DA: Collage is very much like a dream, don’t you think? It is the perfect medium to express what lies beyond waking awareness. Your chosen symbolic motifs— sailboats, bridges, and nature serve as visual triggers. It signals to us to cross over, transit, journey, and escape. It pulls us into a dreamstate, a mish-mash of seemingly unrelated things that come together to create a feeling that you can’t quite put words to. It truly does "stimulate the viewer’s third eye", as you said in your statement. Can you share an experience where your dreams crossed over into your waking life? What are your thoughts on the collective unconscious?


GR: I totally agree with everything you said in regards to this question. For me collage is very much like a dream or better an attempt of recreating a dream. The visual triggers that you described as ones which "create a feeling that you can't quite put words to", are meant to be received in that fashion. Though ineffable and you can't quite put your finger on it, you sense that there's a human connection or relatable inference. This I believe comes from what Carl Jung would term, the human collective unconscious. As the famous psychoanalyst's theory better explains, a segment of our deepest unconscious mind is genetically inherited. It is knowledge and imagery that all humans are born and share due to our ancestral experience. That's why I think we get that feeling that we're onto something but are not fully able to explain.

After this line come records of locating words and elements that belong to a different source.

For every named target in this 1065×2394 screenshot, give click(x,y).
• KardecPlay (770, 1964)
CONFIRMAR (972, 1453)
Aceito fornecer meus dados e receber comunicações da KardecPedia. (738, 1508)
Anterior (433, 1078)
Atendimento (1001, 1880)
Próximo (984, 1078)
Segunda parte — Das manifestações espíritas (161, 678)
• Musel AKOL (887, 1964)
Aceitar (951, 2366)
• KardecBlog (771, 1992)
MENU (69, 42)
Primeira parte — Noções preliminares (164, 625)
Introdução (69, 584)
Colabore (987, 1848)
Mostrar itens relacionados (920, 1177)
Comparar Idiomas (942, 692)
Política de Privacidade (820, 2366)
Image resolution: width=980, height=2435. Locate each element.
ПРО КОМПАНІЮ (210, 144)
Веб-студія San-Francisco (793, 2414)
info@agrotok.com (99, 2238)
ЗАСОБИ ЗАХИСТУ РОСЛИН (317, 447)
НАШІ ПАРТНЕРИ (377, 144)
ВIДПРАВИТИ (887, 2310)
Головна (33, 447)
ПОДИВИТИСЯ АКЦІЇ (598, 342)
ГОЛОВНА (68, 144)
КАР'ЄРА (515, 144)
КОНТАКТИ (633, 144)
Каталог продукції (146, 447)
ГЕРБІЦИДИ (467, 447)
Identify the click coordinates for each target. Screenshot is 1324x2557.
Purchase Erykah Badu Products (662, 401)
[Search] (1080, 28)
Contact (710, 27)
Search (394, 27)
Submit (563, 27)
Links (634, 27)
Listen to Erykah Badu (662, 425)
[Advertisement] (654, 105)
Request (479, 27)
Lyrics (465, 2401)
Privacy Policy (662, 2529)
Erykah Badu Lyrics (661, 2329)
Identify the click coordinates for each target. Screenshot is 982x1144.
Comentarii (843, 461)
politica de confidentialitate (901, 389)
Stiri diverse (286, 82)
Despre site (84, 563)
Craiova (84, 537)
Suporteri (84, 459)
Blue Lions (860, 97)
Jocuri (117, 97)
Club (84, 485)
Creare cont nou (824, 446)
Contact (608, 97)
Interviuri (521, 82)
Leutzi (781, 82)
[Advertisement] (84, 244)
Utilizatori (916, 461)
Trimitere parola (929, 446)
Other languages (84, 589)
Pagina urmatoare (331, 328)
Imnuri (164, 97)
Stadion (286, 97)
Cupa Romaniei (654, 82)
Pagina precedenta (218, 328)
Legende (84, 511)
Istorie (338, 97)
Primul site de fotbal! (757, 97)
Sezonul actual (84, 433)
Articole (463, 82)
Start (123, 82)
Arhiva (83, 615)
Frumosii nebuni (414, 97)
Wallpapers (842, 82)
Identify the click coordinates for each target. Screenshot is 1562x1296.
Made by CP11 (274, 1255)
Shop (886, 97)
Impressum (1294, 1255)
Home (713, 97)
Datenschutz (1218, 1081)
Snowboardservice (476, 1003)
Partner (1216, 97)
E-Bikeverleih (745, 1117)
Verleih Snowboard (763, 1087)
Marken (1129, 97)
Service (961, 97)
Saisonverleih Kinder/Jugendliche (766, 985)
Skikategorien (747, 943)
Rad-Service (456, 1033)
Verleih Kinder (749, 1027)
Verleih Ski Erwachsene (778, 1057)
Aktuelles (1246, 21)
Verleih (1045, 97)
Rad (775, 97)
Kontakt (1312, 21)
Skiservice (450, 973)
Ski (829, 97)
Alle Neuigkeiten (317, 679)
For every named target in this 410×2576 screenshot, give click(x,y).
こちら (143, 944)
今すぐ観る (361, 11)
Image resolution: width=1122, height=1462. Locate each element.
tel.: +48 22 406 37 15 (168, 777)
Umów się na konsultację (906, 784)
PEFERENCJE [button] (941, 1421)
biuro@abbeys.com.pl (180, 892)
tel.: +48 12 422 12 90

An example of this for me would be like when I have had dreams with people or pets that are deceased. I'll wake up from one of these with an overwhelming feeling as if it was "real". Though I am incapable of connecting all the dots and deciphering everything, I intuitively feel that something magical transpired. And though I am unable to grasp it all, I know there has to be meaning. For me, collage is like an investigative tool and a meditative practice on this subject matter.


DA: What projects do you have in the works that we can look forward to this year and beyond?


GR: As we finally begin to come out of this pandemic I look forward to participating and exhibiting works at live showings. I feel that I am in need of human interaction and feedback, for virtual comments and likes just don't seem to have the same effect on me. Secondly, I look forward to finally opening up my online shop where originals and prints of my work will be up for sale. And lastly, to just continue making works, accept any collaborative endeavor, and to continue being involved in the many creative challenges that this thriving and stimulating collage community has to offer.